O ministro também argumentou que a redução de jornada sem corte de salários segue uma tendência global. Segundo ele, outros países fizeram essa mudança há mais tempo e sem oferecer compensações ao empregador. No caso, países como França, Portugal e Chile estão entre as nações que lideram essas mudanças trabalhistas sem repercussões econômicas negativas.
As propostas em debate
Duas Propostas de Emenda à Constituição (PECs) estão em discussão na comissão especial da Câmara. A primeira é de autoria da deputada Erika Hilton (PSOL-SP), que propõe a semana de quatro dias de trabalho, com prazo de 360 dias para entrar em vigor. A segunda, do deputado Reginaldo Lopes (PT-MG), apresentada em 2019, reduz a jornada para 36 horas semanais, com prazo de dez anos para implementação.
Em paralelo, o governo Lula apresentou um projeto de lei separado, que não altera a Constituição. O texto propõe limitar a jornada semanal a 40 horas e garantir dois dias de descanso remunerado, reduzindo a escala de seis para cinco dias.
O que dizem os especialistas?
Representantes do setor produtivo avaliam que a redução da jornada aumenta os custos das empresas e pode afetar a geração de empregos.
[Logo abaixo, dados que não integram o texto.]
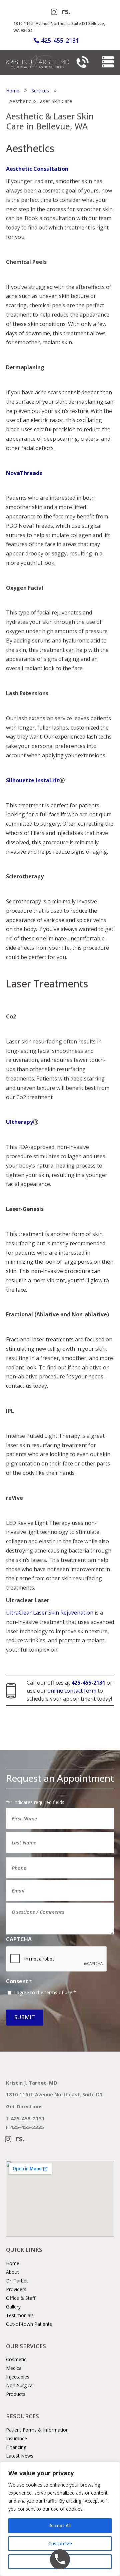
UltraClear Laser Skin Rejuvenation (49, 1612)
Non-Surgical (20, 2385)
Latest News (19, 2456)
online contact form (71, 1690)
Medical (14, 2368)
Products (15, 2394)
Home (12, 2263)
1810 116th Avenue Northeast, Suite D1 (54, 2094)
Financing (16, 2447)
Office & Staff (20, 2298)
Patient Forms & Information (37, 2430)
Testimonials (20, 2315)
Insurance (16, 2438)
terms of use (58, 1992)
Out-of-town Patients (29, 2324)
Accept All (60, 2525)
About (12, 2272)
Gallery (13, 2306)
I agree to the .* (45, 1992)
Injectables (17, 2377)
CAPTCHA (19, 1939)
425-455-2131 (60, 40)
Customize (60, 2543)
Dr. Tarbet (17, 2280)
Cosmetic (16, 2359)
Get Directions (24, 2106)
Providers (16, 2289)
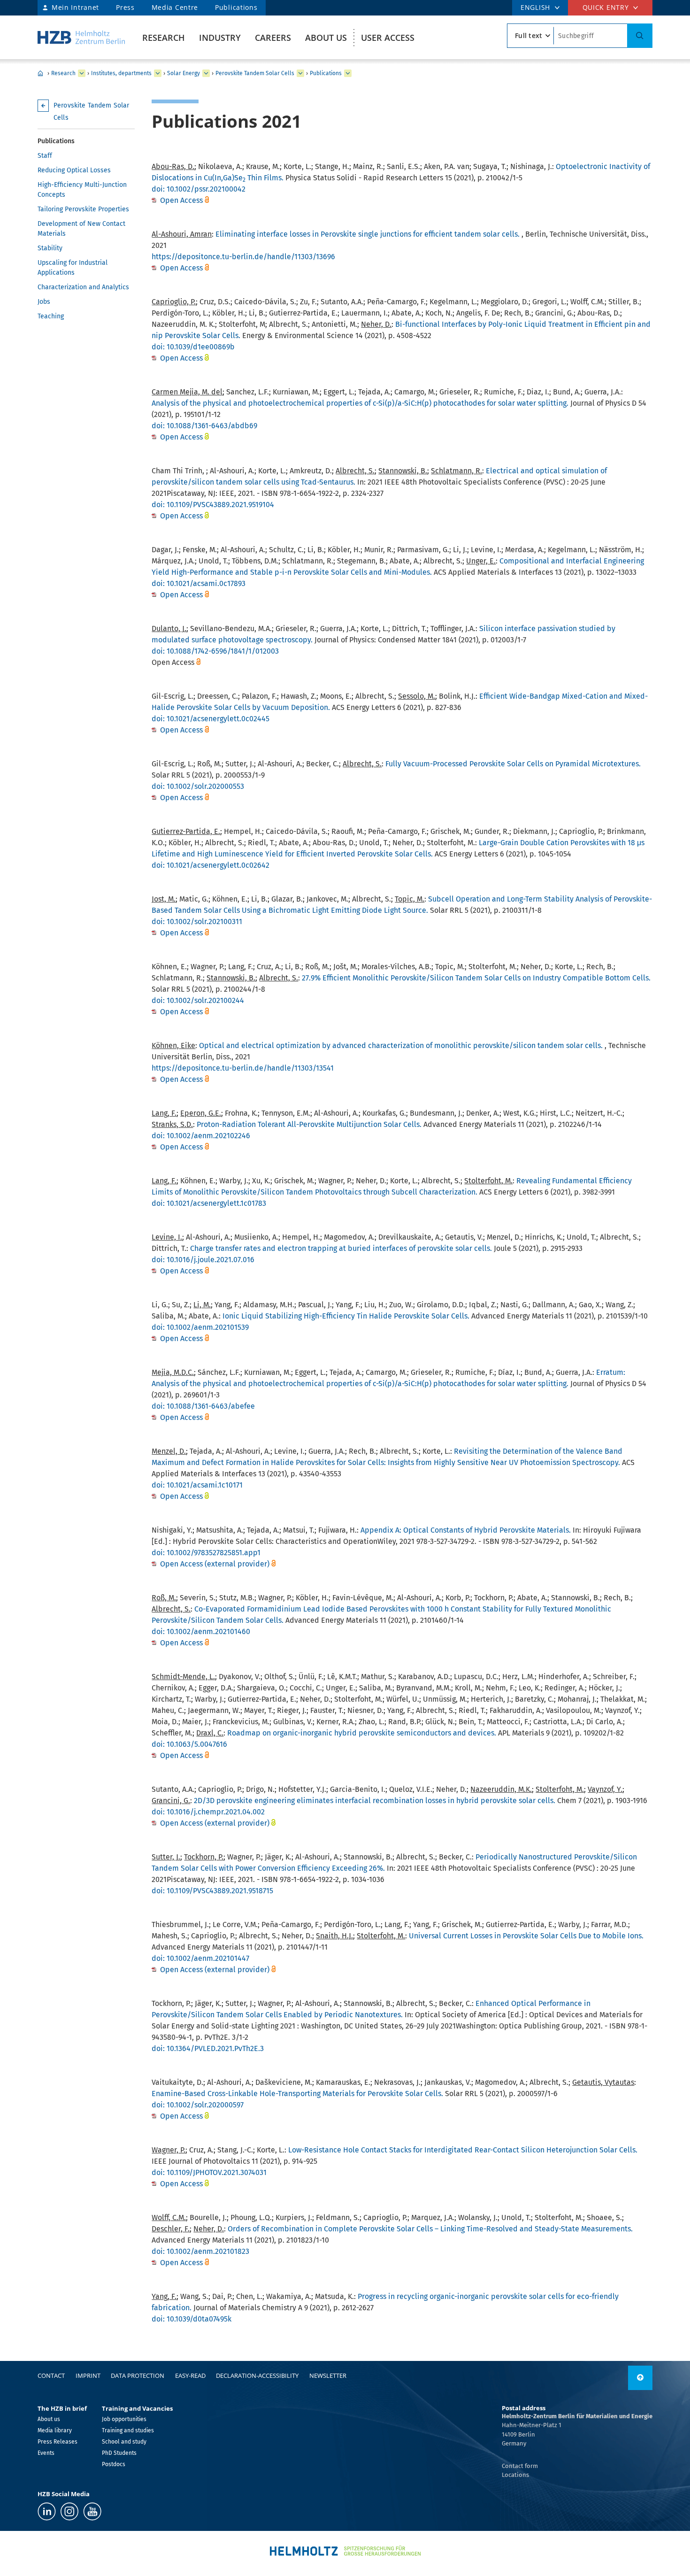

Economistas, por sua vez, defendem que o debate precisa vir acompanhado de discussões sobre produtividade, qualificação de mão de obra, inovação e melhorias em infraestrutura.
Por outro lado, alguns especialistas destacam que o fim da escala 6×1 traz melhoria significativa na saúde mental e física dos trabalhadores, reduzindo estresse, ansiedade, distúrbios do sono e doenças cardiovasculares associadas à exaustão. Além disso, também alegam que a redução da jornada está associada à maior produtividade sustentada.